>> Start SOURCE
Had somebody told me seven years ago when I started writing for The Sun that one day I would pen a column jointly praising Allan Kittleman and John Paul Stephens, I would have told her she was high.
But that's the funny thing about weed, isn't it? It has the power to bring together otherwise different-minded people, including the 55-year-old Maryland Republican state senator and the 94-year-old retired Supreme Court associate justice, each of whom this month helped advance the long-overdue cause of marijuana legalization.
Talking to NPR last week, Mr. Stevens said it's time for America to legalize marijuana use. He compared today's marijuana laws to the Prohibition Era of the 1920s and early 1930s. "[T]here's a general consensus that [Prohibition] was not worth the cost," he said, adding that he also believes "in time that will be the general consensus with respect to" marijuana.
The alcohol-marijuana analogy is imperfect. Booze was proscribed by national amendment, thereby making its re-legalization far more difficult. Conversely, marijuana consumption is presently illegal in most states, which could make de novo legalization difficult for the public to embrace.
Still, the analogy generally holds: A popular, regulated and taxed substance is banned, to the detriment of the citizenry which enriches criminals instead of funneling monies into public treasuries, while communities lose friends and family members to prison terms who might otherwise be contributing (and yes: taxpaying) members of society.
>> End SOURCE
EXERCISE INSTRUCTIONS ->
1. In the column, what is the age of the Maryland Republican state senator?
2. Write out the part of the column from "Still, the analogy" up to and including "members of society." word for word.
Rely only on the column for what follows.
>> Start AVAILABLE DATA
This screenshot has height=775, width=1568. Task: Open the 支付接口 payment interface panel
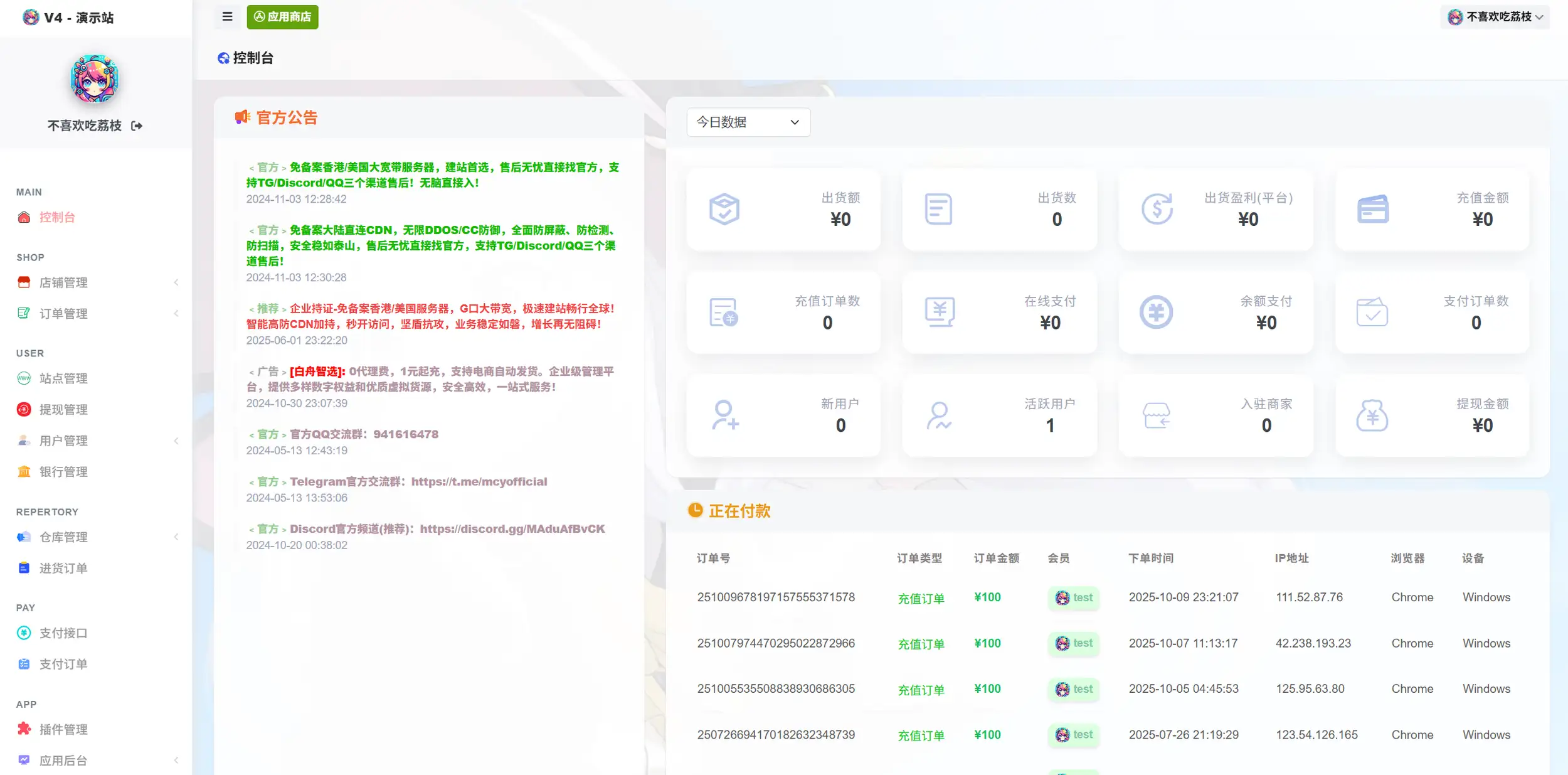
>> End AVAILABLE DATA
ANSWERS TO THE EXERCISES ->
1. The state senator is 55 years old.

2.
Still, the analogy generally holds: A popular, regulated and taxed substance is banned, to the detriment of the citizenry which enriches criminals instead of funneling monies into public treasuries, while communities lose friends and family members to prison terms who might otherwise be contributing (and yes: taxpaying) members of society.